Transsexual and Transgender Trading Cards?
Harry Benjamin, M.D.
By Dallas Denny
In the first issue of this e-zine I presented a list of potential candidates for a deck of transgender and transsexual trading cards. Each month I’ll highlight one of the selections.
Harry Benjamin was of enormous importance for transsexuals, for it was he who named and described transsexualism as a medical syndrome.
Benjamin was a German-born U.S. endocrinologist who moved to New York and established a medical practice there; he had a second office in San Francisco. He began working with transsexuals in the late 1940s when a colleague approached him about an individual who wished to change sex. When the press coverage about Christine Jorgensen’s “sex change” resulted in desperate pleas of hundreds of men and women for the same procedures, Dr. Benjamin began treating many of them. In her autobiography Second Serve, Renée Richards vividly describes his waiting room, full of transsexuals of all descriptions.
Because there was no term to describe them, Jorgensen and other early transsexuals were typically called “transvestites,” both in the popular press and in medical journals. In 1966, Benjamin gave a name to those who changed their sex. It was in this year he published his text The Transsexual Phenomenon, in which he named and described the medical condition transsexualism. Benjamin didn’t invent the term, which has been traced to the early 1950s, when it was used by Dr. D.O. Cauldwell, but it was Benjamin who gave transsexualism a name and opened the door for treatment of the men and women he described as “desperately unhappy.” Three years after the publication of Benjamin’s book, a protocol for the medical treatment of Benjamin’s syndrome was published by Richard Green and John Money of Johns Hopkins Hospital.
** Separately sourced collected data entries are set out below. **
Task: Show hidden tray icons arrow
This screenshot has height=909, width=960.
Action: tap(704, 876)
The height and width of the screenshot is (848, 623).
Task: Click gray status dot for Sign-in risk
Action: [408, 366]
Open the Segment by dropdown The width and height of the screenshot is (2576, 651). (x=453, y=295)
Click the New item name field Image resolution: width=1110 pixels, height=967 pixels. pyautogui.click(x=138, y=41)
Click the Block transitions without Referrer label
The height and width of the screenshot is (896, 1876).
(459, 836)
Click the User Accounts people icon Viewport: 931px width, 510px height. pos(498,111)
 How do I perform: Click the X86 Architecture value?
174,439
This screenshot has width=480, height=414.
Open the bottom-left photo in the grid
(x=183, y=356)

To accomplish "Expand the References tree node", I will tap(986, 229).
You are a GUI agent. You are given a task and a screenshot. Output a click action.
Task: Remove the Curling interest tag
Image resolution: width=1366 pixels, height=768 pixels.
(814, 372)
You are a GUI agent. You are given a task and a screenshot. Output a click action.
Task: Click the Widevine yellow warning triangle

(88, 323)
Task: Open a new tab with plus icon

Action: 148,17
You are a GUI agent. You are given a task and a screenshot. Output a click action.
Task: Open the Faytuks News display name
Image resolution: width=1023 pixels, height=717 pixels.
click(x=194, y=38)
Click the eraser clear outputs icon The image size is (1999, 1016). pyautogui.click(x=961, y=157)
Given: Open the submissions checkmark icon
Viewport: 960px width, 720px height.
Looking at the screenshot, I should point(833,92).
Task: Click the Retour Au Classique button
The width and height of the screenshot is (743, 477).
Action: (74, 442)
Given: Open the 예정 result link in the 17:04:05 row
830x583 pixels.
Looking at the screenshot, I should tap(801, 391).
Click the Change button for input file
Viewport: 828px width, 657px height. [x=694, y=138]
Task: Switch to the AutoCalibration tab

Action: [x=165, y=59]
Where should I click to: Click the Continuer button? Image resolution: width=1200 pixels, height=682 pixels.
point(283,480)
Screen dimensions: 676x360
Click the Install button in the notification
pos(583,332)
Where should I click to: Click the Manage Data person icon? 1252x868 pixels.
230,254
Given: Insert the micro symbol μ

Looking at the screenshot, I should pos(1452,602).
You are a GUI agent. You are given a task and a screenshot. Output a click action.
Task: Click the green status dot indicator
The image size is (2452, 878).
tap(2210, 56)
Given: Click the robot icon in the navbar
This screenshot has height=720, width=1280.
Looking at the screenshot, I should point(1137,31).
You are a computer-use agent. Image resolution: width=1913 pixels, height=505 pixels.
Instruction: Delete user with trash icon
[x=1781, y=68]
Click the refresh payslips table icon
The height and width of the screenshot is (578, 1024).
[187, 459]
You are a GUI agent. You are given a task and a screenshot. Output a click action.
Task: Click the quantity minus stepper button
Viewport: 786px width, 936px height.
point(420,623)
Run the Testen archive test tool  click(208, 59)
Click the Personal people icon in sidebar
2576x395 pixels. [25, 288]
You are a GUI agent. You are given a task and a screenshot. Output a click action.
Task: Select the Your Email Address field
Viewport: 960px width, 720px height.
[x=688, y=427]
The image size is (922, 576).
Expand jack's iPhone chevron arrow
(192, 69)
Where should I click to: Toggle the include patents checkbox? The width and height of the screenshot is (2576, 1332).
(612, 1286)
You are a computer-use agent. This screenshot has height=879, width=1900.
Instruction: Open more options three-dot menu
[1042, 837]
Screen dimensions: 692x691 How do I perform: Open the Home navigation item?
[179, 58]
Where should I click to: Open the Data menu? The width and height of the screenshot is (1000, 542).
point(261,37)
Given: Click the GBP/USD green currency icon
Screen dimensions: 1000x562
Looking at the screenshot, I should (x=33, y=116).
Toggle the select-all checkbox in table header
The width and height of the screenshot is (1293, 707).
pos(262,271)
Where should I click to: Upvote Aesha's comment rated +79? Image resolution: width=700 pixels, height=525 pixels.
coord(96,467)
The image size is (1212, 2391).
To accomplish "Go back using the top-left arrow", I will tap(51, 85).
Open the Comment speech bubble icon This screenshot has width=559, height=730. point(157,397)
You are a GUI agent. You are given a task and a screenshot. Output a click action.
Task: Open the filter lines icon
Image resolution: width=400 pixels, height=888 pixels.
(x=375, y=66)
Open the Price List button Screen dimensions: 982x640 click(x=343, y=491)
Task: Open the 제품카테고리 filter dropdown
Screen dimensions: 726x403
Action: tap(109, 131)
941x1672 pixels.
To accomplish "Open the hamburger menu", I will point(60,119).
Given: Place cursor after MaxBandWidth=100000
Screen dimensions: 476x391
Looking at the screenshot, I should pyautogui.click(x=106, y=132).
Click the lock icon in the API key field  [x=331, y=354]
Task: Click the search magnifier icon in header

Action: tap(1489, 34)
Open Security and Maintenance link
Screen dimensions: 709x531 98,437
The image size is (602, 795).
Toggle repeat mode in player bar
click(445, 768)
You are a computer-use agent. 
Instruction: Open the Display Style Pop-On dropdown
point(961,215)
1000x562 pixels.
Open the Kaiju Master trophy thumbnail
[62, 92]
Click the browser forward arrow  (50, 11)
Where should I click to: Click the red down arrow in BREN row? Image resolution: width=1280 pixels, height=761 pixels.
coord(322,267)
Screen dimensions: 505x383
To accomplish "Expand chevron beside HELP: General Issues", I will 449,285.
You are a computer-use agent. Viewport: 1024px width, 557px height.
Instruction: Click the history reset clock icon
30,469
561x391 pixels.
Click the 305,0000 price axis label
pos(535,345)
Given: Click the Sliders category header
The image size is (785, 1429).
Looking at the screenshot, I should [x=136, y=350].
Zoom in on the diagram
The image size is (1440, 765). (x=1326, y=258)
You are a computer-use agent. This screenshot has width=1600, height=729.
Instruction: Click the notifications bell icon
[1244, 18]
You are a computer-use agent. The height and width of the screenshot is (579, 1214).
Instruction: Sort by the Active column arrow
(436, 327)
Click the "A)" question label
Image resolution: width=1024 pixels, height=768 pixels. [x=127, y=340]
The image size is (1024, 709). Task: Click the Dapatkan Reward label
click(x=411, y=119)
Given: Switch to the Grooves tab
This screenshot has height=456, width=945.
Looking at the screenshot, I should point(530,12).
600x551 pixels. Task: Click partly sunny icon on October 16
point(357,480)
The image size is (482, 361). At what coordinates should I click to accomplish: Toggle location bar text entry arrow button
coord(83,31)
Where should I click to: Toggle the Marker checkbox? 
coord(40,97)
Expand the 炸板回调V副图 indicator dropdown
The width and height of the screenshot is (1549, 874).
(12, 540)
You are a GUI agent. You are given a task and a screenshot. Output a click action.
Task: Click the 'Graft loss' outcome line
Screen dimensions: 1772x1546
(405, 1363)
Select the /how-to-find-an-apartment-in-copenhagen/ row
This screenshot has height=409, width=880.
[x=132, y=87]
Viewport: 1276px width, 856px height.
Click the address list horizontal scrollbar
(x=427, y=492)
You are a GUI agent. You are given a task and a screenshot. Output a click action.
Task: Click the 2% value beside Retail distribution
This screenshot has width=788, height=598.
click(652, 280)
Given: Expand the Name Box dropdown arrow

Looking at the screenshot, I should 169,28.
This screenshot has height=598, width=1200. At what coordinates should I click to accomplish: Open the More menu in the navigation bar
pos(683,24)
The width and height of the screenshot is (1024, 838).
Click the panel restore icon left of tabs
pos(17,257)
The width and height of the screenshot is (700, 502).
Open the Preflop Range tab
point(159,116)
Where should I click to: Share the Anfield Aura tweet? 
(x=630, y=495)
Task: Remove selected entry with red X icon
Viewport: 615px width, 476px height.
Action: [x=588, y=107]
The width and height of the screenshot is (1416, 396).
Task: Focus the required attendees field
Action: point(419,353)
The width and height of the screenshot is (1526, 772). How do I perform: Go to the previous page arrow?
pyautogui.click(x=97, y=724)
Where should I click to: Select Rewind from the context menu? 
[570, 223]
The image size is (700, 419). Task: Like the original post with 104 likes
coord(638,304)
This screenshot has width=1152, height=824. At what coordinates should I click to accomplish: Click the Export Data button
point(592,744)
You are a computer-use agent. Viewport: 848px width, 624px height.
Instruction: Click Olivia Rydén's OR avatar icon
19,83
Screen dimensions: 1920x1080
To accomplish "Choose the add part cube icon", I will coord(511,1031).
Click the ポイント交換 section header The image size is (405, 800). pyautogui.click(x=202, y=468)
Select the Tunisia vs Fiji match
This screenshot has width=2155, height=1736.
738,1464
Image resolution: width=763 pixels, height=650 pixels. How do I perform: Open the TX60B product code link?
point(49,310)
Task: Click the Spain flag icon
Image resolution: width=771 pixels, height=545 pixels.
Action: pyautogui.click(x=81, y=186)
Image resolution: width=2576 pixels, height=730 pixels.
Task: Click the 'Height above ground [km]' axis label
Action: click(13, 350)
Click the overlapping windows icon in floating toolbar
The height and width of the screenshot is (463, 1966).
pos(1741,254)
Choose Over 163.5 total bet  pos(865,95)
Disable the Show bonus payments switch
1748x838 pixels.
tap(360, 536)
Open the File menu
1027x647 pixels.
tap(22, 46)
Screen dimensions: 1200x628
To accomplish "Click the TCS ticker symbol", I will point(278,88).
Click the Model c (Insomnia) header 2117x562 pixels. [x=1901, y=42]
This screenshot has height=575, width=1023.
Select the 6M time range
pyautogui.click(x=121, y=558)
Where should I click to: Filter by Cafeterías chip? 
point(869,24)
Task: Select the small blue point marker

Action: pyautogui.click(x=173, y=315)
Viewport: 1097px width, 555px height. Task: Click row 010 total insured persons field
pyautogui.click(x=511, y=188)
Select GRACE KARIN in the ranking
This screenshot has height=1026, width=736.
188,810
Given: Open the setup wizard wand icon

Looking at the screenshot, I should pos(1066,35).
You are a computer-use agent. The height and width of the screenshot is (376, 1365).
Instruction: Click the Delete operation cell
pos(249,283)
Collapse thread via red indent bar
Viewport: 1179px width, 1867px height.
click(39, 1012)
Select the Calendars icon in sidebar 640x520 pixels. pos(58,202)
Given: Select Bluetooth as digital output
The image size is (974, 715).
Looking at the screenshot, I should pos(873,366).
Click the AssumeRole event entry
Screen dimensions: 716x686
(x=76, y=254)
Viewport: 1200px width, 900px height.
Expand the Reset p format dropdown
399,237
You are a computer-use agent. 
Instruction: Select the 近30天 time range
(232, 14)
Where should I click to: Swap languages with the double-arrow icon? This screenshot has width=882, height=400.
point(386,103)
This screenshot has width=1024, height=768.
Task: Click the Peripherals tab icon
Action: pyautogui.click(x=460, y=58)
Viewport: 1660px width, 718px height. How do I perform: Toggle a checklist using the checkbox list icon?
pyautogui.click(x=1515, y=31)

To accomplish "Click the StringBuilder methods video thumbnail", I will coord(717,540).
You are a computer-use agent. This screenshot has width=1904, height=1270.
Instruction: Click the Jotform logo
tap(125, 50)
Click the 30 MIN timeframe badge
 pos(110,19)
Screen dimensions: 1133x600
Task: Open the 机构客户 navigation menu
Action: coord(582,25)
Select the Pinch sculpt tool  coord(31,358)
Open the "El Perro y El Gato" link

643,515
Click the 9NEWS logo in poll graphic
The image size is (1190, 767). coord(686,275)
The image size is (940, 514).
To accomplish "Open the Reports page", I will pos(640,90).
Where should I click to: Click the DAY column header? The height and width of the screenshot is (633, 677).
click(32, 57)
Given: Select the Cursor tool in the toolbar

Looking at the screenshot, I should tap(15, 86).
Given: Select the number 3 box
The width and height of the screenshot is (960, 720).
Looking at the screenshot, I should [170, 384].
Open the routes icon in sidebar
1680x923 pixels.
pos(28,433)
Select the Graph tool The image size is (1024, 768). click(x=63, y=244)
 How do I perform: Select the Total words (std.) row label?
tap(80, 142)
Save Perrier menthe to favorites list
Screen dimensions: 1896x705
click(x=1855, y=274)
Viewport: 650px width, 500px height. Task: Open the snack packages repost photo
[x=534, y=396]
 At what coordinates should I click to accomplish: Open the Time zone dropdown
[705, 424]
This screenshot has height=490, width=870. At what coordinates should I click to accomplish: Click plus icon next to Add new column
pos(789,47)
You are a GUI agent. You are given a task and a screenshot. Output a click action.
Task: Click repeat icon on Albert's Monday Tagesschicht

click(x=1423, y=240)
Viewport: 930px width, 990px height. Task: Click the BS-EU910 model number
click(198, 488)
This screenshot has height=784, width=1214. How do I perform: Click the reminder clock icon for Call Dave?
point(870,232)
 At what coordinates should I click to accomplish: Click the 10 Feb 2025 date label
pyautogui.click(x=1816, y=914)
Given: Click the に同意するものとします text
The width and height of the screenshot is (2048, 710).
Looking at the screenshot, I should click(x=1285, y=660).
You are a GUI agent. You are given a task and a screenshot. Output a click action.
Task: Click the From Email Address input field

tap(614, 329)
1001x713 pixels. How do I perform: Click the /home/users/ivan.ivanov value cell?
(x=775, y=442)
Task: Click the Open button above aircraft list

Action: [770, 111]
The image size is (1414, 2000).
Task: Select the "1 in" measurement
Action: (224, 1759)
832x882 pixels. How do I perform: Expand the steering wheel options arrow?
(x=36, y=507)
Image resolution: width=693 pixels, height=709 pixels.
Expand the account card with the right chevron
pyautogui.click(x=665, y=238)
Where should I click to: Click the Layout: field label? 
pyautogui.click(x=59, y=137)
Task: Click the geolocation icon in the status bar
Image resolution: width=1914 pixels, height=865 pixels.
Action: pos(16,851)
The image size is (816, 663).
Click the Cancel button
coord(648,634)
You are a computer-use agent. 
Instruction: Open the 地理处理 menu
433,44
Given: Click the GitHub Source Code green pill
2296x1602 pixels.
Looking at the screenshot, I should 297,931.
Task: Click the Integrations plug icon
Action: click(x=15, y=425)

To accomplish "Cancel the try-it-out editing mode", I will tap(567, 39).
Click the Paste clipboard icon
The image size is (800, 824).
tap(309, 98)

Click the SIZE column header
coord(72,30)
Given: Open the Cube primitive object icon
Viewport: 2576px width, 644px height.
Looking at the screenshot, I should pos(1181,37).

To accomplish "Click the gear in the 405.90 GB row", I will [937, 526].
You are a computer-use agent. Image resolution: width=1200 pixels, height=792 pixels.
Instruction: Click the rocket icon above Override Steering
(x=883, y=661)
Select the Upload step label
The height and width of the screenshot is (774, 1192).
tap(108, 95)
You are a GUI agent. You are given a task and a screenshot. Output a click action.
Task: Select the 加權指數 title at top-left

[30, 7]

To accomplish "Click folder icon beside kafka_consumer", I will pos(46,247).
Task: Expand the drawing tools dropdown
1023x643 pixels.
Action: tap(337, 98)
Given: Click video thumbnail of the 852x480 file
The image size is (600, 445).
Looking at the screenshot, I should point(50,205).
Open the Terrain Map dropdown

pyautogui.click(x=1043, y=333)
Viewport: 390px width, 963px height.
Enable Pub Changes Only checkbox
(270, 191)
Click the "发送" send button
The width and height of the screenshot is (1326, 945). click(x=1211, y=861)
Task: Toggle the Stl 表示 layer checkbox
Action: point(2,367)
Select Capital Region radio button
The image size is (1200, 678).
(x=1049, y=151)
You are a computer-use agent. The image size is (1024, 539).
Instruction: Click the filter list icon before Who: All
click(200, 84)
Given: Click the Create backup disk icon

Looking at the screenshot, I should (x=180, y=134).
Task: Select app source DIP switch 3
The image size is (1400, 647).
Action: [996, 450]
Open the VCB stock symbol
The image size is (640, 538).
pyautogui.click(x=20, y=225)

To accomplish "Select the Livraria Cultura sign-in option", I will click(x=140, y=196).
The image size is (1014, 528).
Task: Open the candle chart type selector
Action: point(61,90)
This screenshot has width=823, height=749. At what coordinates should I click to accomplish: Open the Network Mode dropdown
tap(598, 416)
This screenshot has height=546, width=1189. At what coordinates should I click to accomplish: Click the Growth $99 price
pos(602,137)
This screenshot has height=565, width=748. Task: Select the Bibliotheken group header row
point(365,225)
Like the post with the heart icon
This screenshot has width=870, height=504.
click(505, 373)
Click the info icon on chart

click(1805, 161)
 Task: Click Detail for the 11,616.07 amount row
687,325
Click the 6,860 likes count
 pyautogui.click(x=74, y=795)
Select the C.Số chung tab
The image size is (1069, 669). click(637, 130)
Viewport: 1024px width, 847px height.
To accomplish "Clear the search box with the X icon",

Benjamin was more than a physician who treated transsexuals. He was a tireless educator about transsexualism and published widely in medical journals from the 1950s until the 1970s. He was much-loved, and was missed after his death in 1986 at the ripe old age of 101. He is still celebrated at meetings of the Harry Benjamin International Gender Dysphoria Association, the professional organization for those who treat transsexual people.
His case records have fortunately been preserved. They are in the keeping of Drs. Leah Schaefer and Christine Wheeler of New York City, who have published several articles about his early patients, who included Christine Jorgensen.